Human health risk situation is a function of hazard and exposure to that hazard. If the hazard is small and fixed, then the risk will be proportional to exposure, which can be reduced to low and occasional (Bates, 2002). The use of pesticides on food crops leads to unwanted residues, which may constitute barriers to exporters and domestic consumptions when they exceed maximum residue limit (MRL). In the present study, theoretical maximum residue contribution (TMRC) values were calculated by considering recommended consumption of chilli as 2.5 g in Indian context (Anonymous 2002) and compared with maximum permissible intake (MPI) to evaluate the risk to the consumer.
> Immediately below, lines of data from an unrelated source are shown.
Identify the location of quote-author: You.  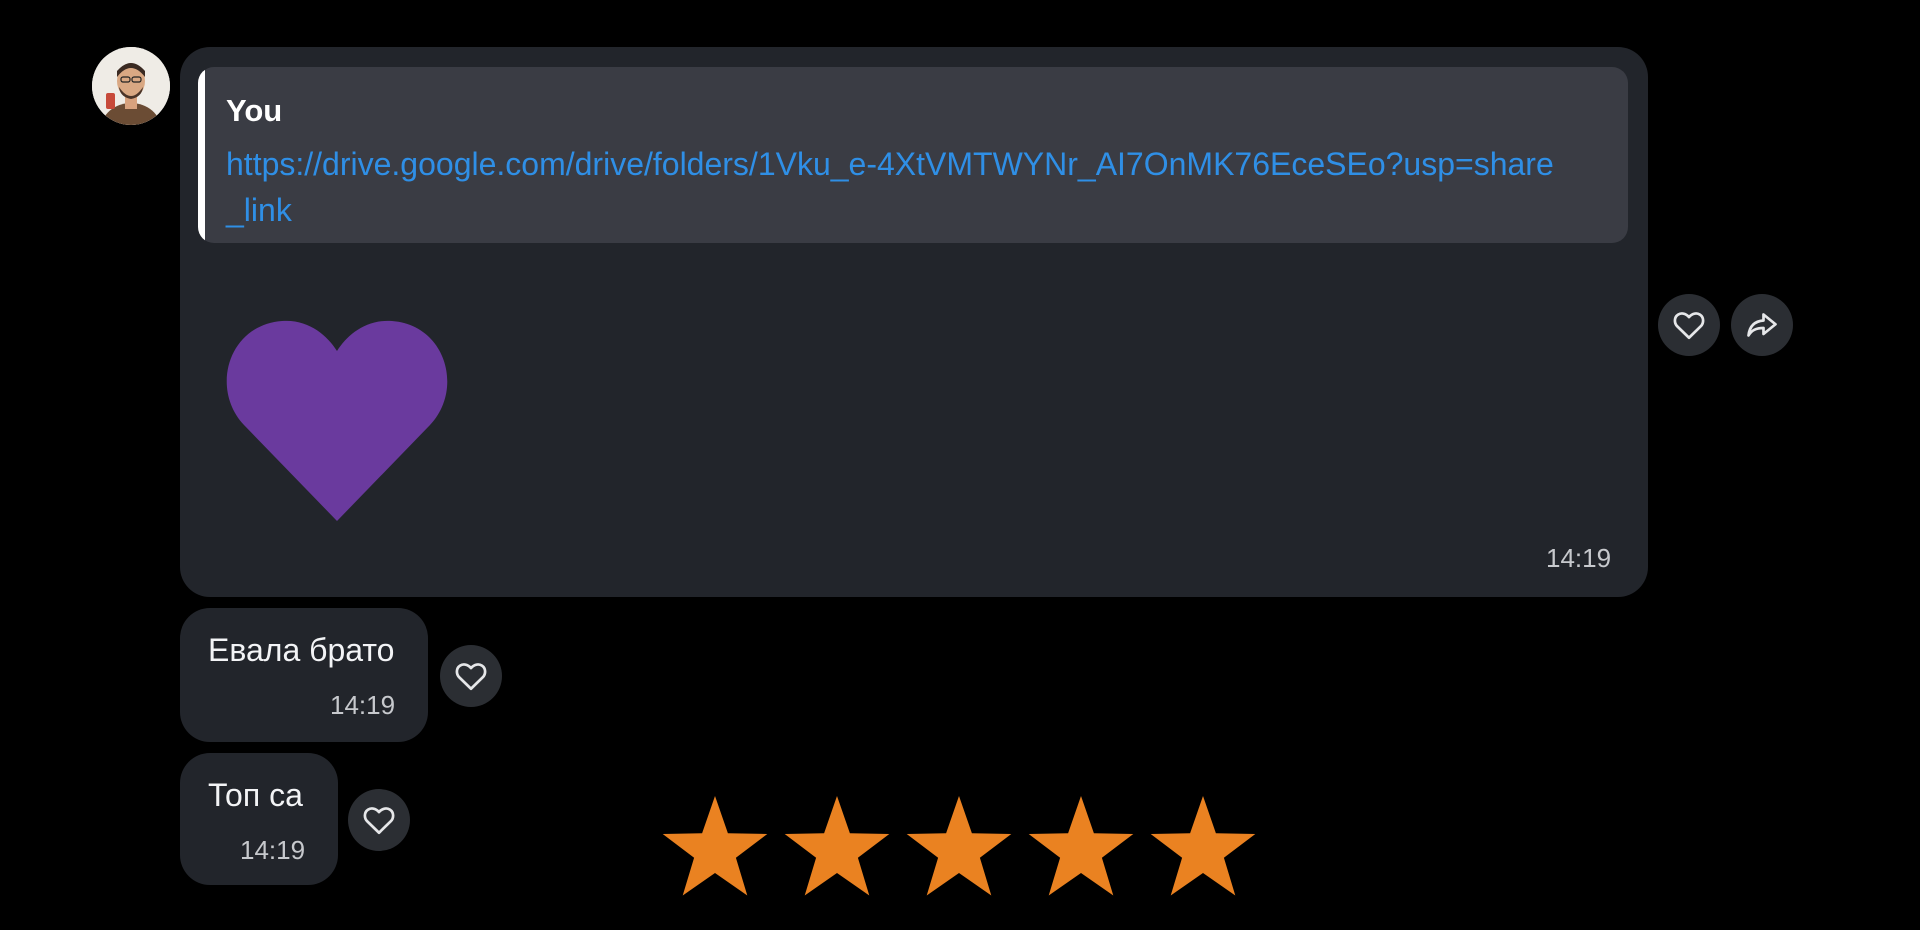
(254, 110).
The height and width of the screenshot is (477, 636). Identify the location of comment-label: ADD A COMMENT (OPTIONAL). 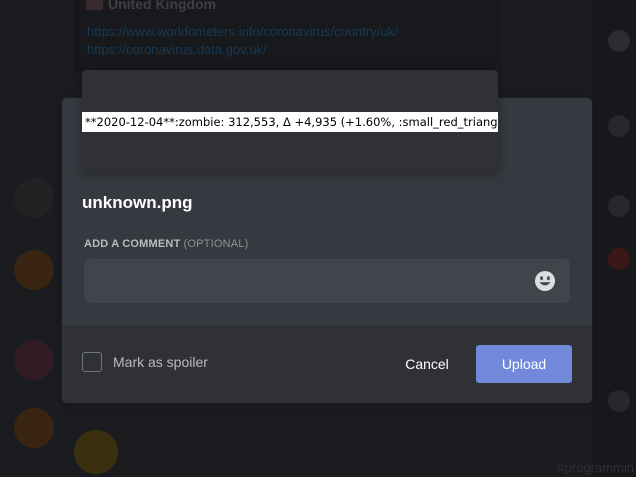
(166, 244).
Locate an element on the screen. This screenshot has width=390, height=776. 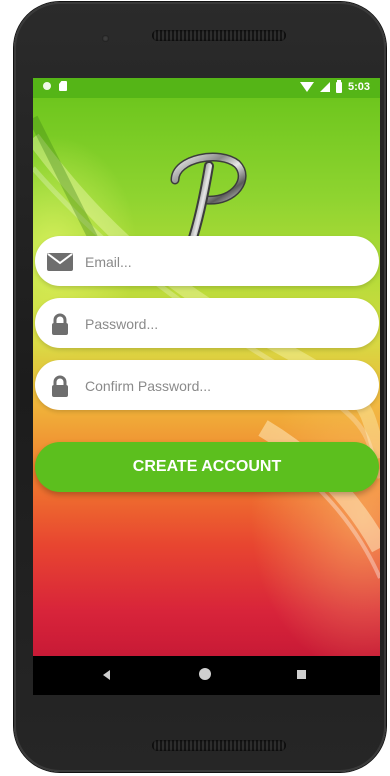
bottom-speaker is located at coordinates (219, 746).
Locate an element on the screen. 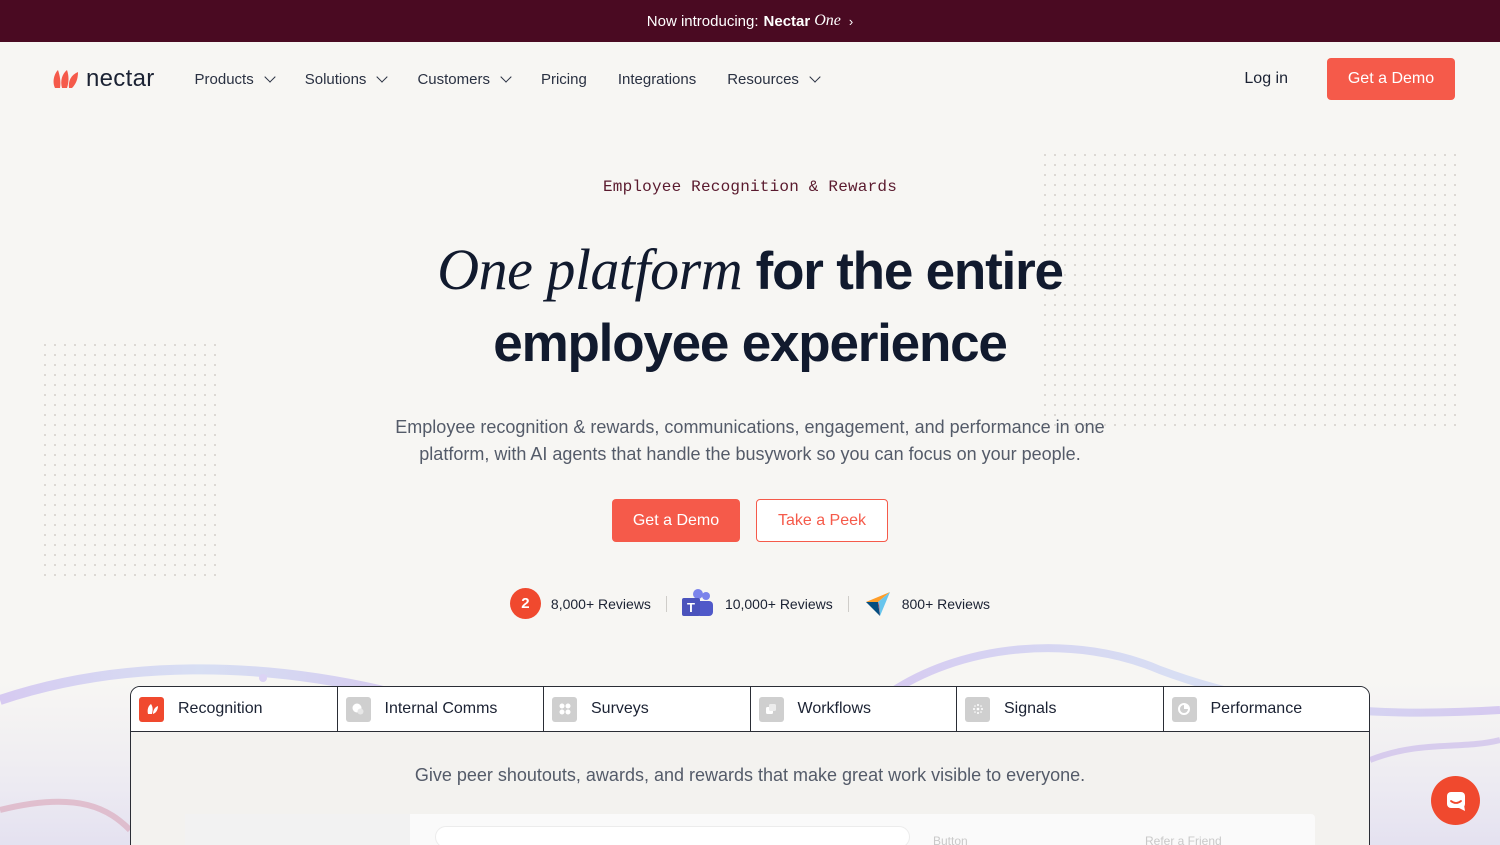  announcement-prefix: Now introducing: is located at coordinates (702, 21).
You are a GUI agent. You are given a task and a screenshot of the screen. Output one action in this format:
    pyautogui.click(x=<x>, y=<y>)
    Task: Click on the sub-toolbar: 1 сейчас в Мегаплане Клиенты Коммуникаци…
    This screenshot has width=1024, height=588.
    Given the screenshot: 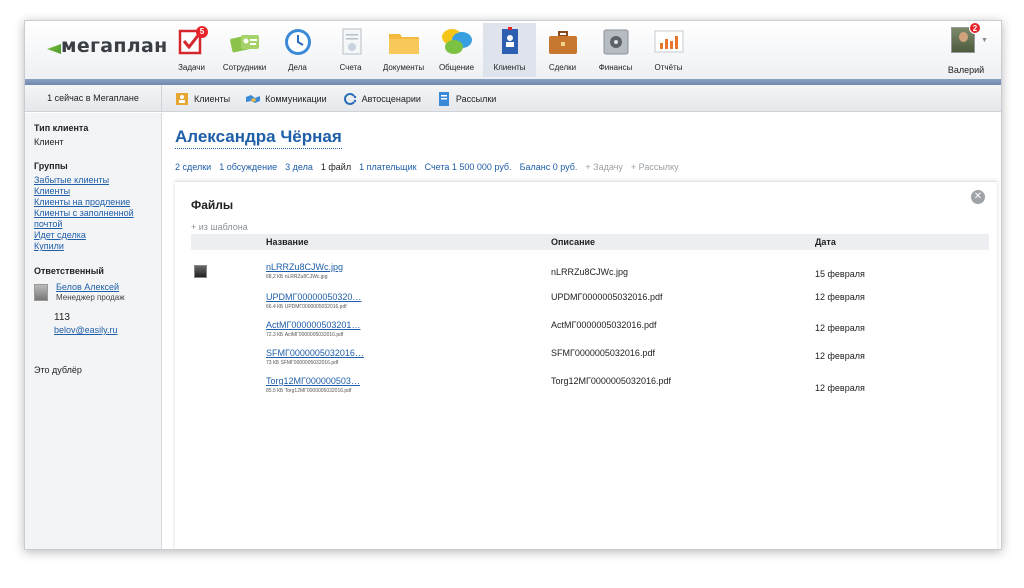 What is the action you would take?
    pyautogui.click(x=513, y=98)
    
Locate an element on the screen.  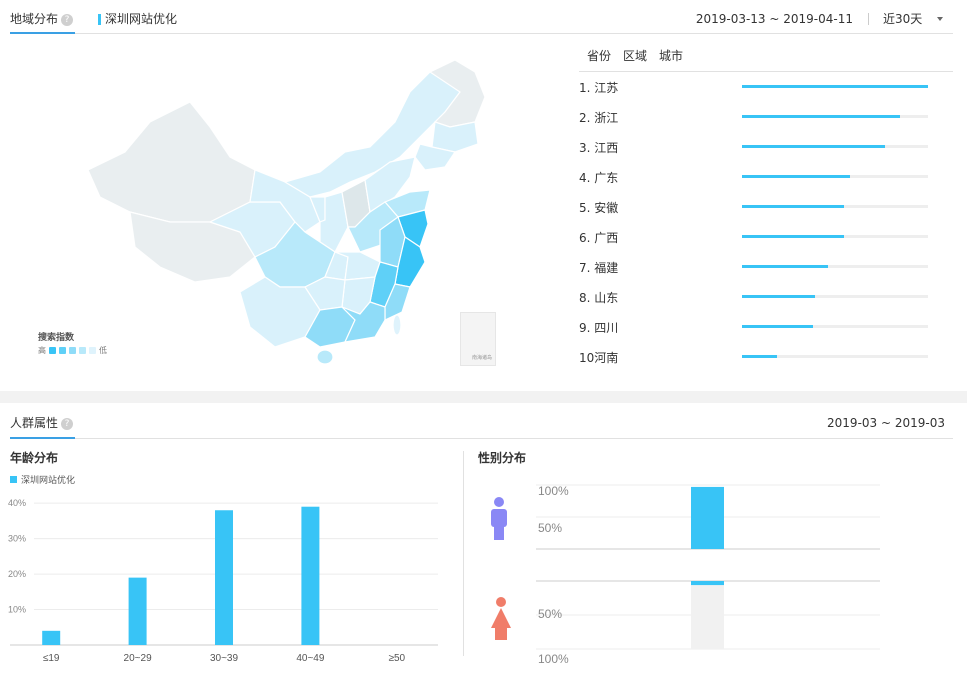
age-distribution-chart: 10% 20% 30% 40% ≤19 20~29 30~39 40~49 ≥50 is located at coordinates (223, 581).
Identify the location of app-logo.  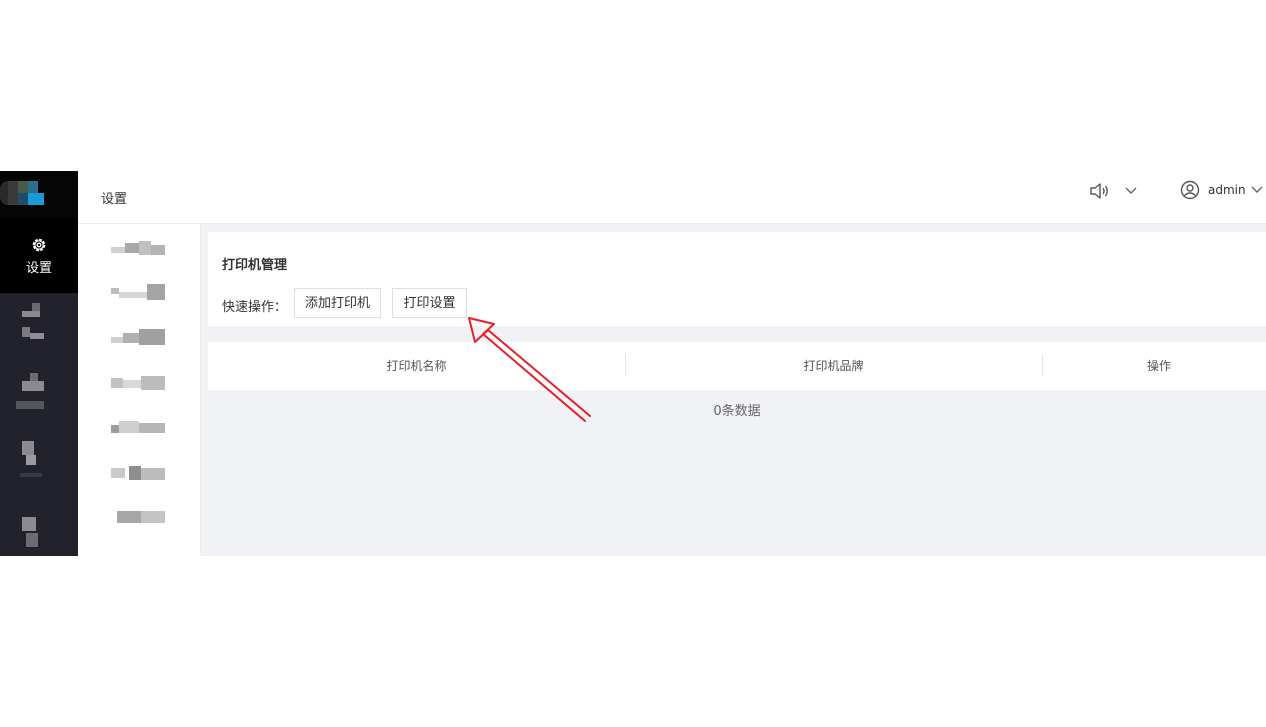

The prescribed acceptable daily intake (ADI) of cypermethrin is 0.05 mg kg−1 body weight−1 day−1 (Sharma 2007). Maximum permissible intake (MPI) was obtained by multiplying the ADI with the weight of average Indian person (55 kg) (Mukherjee and Gopal 2000). MPI was calculated to be 2750 μg person−1 day−1. The TMRC values on 0 day were found to be 4.100 and 8.800 μg−1 person−1 day−1 (Table 3) and were found to be below the MPI on chilli fruit even on 0 day. Hence, the insecticide would not cause any adverse effect after consumption of chilli fruits. Therefore, on the basis of TMRC and MPI values, it is suggested that a waiting period of 1 day should be observed before consumption of chilli fruit sprayed with cypermethrin at the recommended dosages.

Conclusions

Half-life values for cypermethrin following two applications at recommended and double the recommended dosages on chilli fruits were observed to be 4.43 and 4.70 days, respectively. The Theoretical maximum residues contribution (TMRC) values were found to be quite low as compared to maximum permissible intake (MPI); hence, it was concluded that the insecticide will not cause any adverse effects after consumption of green chilli fruits. A waiting period of 1 day is suggested to reduce the risk before consumption of chilli fruits. Therefore, application of cypermethrin at the recommended dose on chilli is quite safe from the point of view of crop protection, environmental contamination, and use by the consumer.